Colorectal cancer (CRC) remains a significant global health burden, necessitating the exploration of novel therapeutic strategies. Tocotrienols (T3s), particularly gamma (γ)- and delta (δ)-T3 isoforms, exhibit promising anticancer properties. This study investigates the antiproliferative effects of γT3 and δT3 on HCC2998 human colorectal carcinoma cells, elucidating their underlying molecular mechanisms through cell viability assays and comprehensive gene expression profiling. The half-maximal inhibitory concentrations (IC₅₀) for γT3 were determined to be 12.59 ± 0.35 µg/mL (24 h), 11.63 ± 0.05 µg/mL (48 h), and 10.92 ± 0.06 µg/mL (72 h). For δT3, the IC₅₀ values were lower: 9.66 ± 0.17 µg/mL (24 h), 9.33 ± 0.00 µg/mL (48 h), and 9.69 ± 0.05 µg/mL (72 h). Microarray analysis revealed that histone modification pathways were most significantly affected, profoundly influencing the DNA damage response (DDR).

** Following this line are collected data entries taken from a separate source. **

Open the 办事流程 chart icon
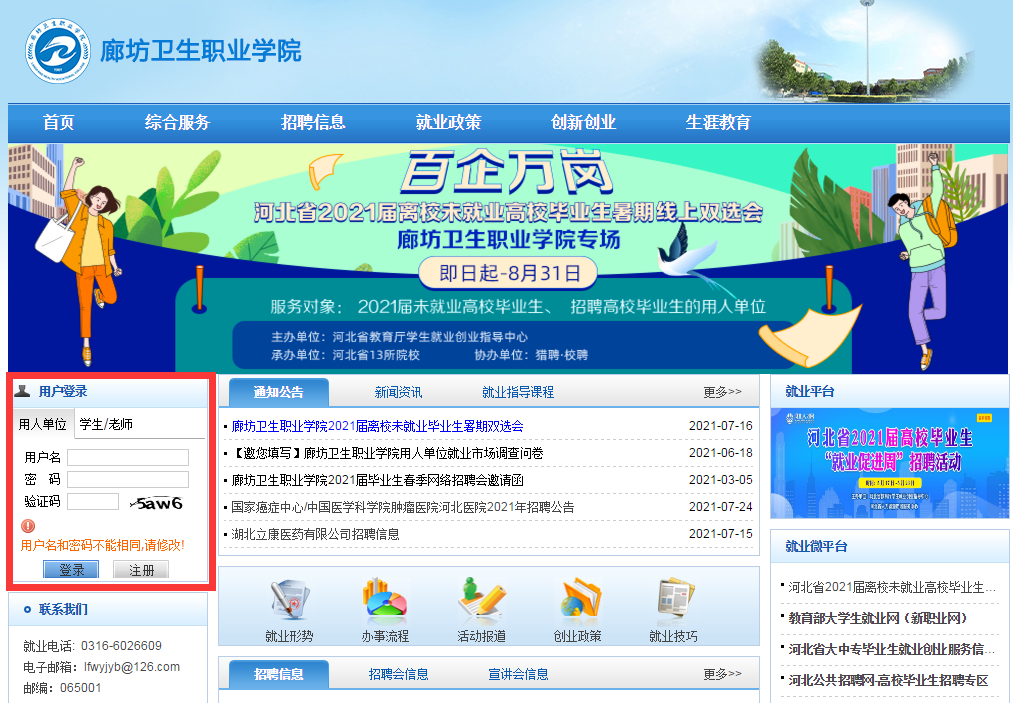1013x703 pixels. click(385, 600)
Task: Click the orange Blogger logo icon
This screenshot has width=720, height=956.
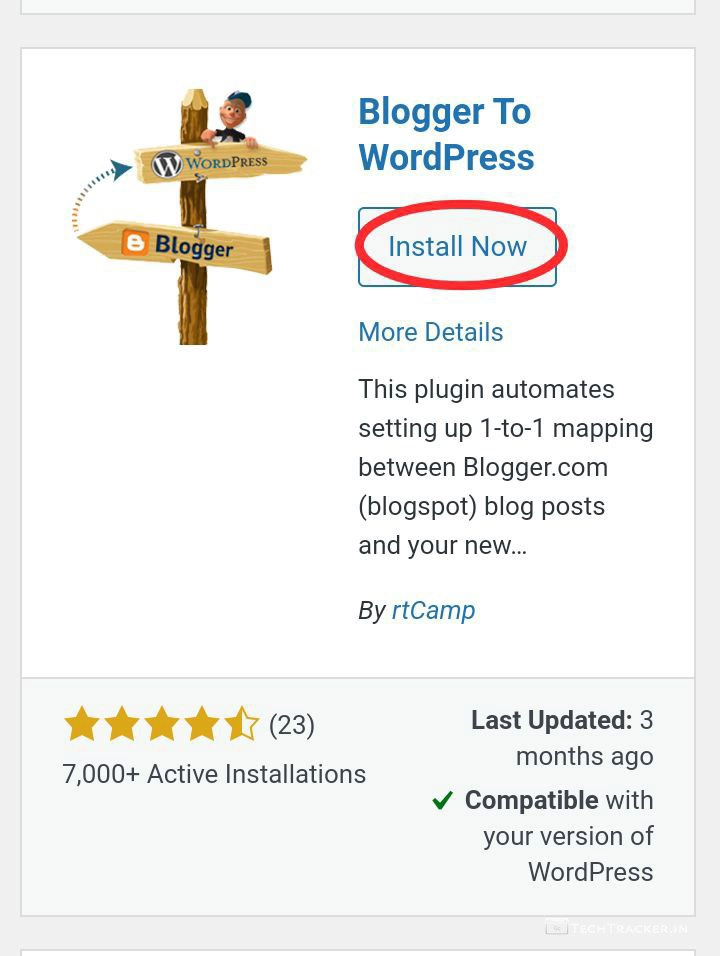Action: pyautogui.click(x=135, y=243)

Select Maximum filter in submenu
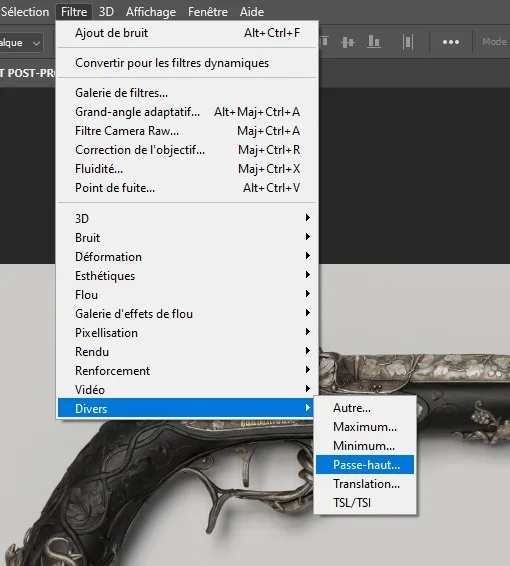(x=365, y=427)
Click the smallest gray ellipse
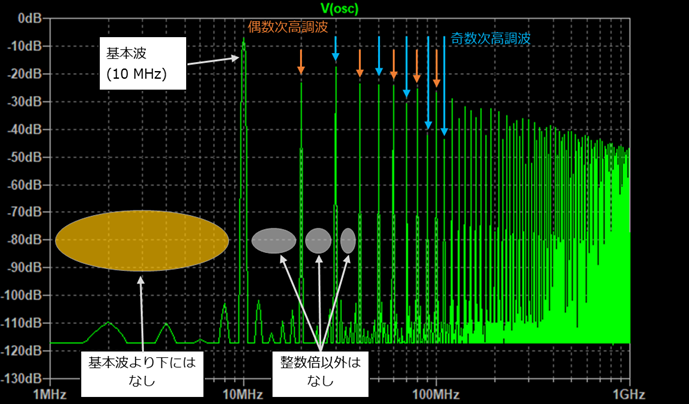 click(x=348, y=241)
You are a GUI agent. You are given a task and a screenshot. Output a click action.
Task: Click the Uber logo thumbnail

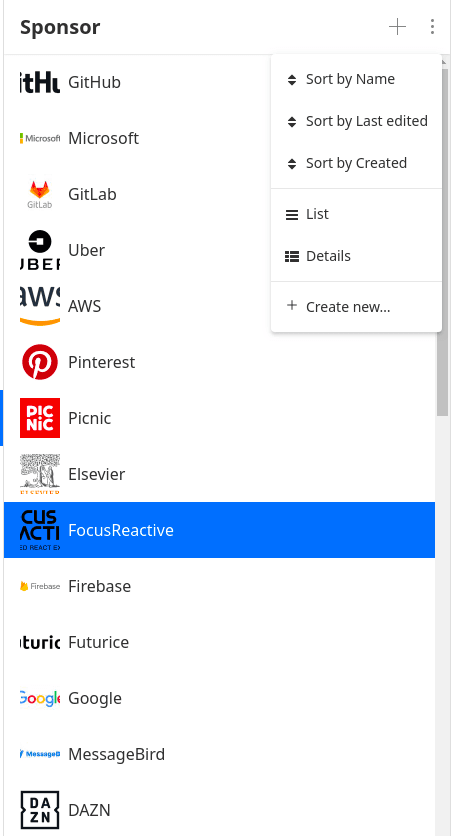click(x=40, y=250)
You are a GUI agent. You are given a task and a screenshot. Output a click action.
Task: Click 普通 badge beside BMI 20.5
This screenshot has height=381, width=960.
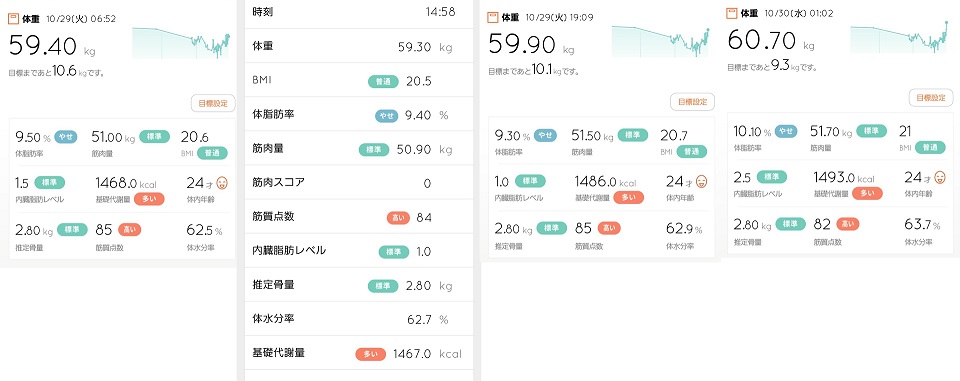click(383, 81)
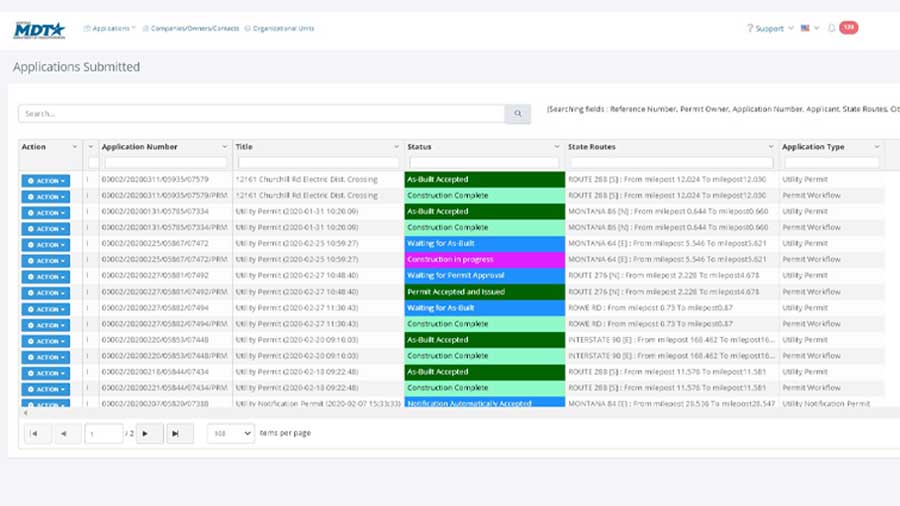Click the Title column filter input
Image resolution: width=900 pixels, height=506 pixels.
(x=315, y=162)
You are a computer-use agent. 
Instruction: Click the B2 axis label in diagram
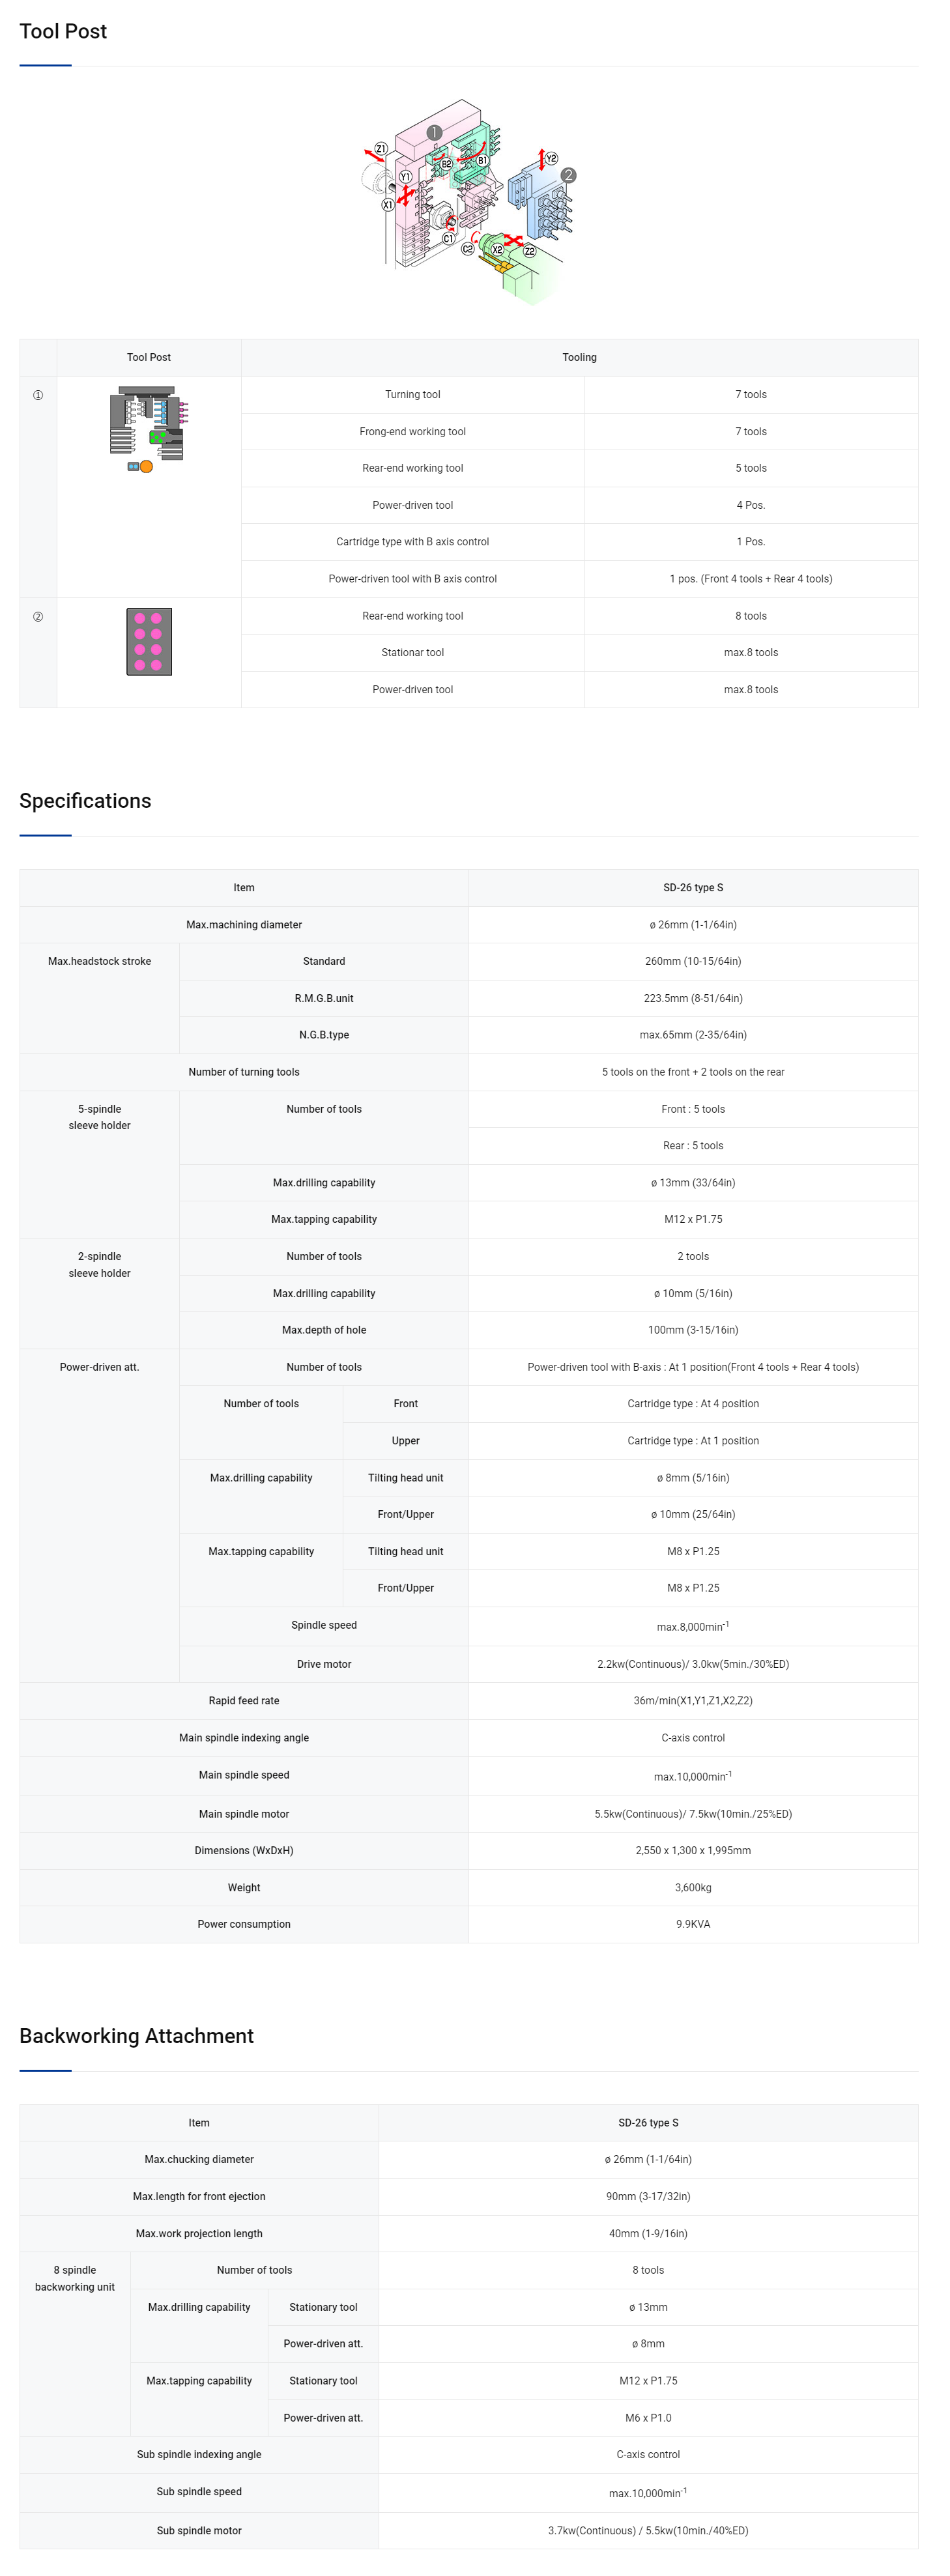click(447, 163)
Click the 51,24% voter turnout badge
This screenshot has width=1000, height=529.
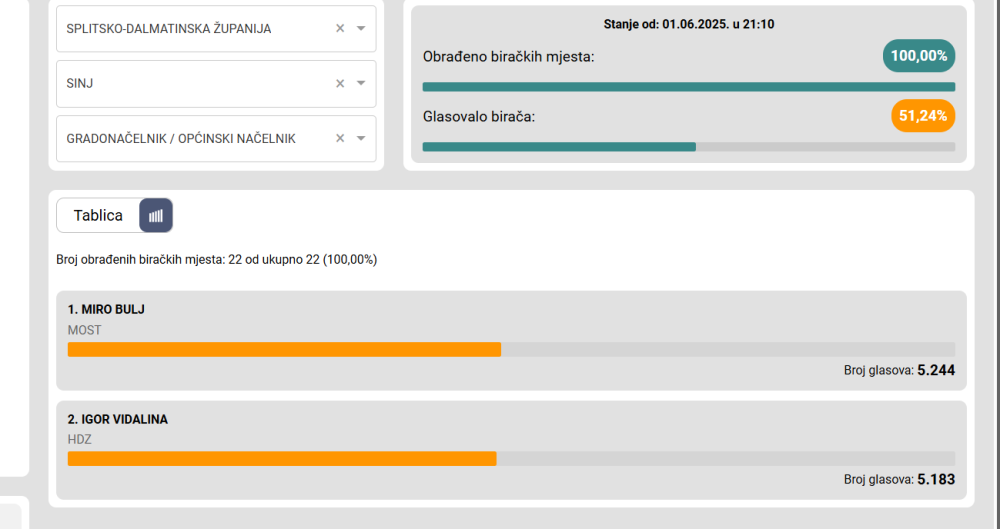pos(923,115)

Specifically, treatment with γT3 and δT3 led to the upregulation of the ATM tumor suppressor gene and downregulation of key DDR-related genes, including BID, BRCA1, CCNE2, CDC25A, CDC25C, CDK2, E2F1, H2AFX, PMAIP1, RAD51, and SMC1A. These findings indicate that γT3 and δT3 inhibit HCC2998 cell proliferation by activating the DDR pathway, highlighting their potential as therapeutic agents to overcome cell cycle arrest resistance in CRC. This study provides critical insights into the molecular actions of γT3 and δT3, supporting their further investigation as promising candidates for CRC intervention.